(Dataset entries)
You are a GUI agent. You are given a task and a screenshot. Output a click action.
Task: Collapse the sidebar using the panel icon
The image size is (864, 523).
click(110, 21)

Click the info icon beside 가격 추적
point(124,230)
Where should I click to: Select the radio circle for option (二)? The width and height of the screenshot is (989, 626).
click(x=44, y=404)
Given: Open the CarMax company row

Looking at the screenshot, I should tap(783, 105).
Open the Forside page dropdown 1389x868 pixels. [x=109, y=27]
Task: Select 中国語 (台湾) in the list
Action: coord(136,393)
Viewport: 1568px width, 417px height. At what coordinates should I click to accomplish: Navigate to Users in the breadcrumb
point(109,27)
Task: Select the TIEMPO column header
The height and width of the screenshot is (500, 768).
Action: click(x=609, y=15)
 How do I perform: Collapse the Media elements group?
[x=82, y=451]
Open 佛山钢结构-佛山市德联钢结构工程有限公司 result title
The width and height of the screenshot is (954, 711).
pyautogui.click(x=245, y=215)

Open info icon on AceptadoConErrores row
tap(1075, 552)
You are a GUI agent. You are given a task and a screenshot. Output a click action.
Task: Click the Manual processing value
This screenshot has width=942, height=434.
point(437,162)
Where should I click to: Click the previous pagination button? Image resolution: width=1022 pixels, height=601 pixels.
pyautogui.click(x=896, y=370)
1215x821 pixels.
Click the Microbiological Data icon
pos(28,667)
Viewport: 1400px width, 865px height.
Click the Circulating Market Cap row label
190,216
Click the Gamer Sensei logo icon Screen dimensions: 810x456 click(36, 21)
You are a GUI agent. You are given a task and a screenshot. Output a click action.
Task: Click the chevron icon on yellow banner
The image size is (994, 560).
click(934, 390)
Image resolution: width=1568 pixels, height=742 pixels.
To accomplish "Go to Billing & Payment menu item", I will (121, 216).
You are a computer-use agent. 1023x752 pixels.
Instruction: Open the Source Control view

* _WHAT THE TASK ASKS_:
Each line from the one with "You are a computer-use" through the last line of the records must be written out word for word. Include nothing else.

* _RESPONSE TO THIS TASK_:
You are a computer-use agent. 1023x752 pixels.
Instruction: Open the Source Control view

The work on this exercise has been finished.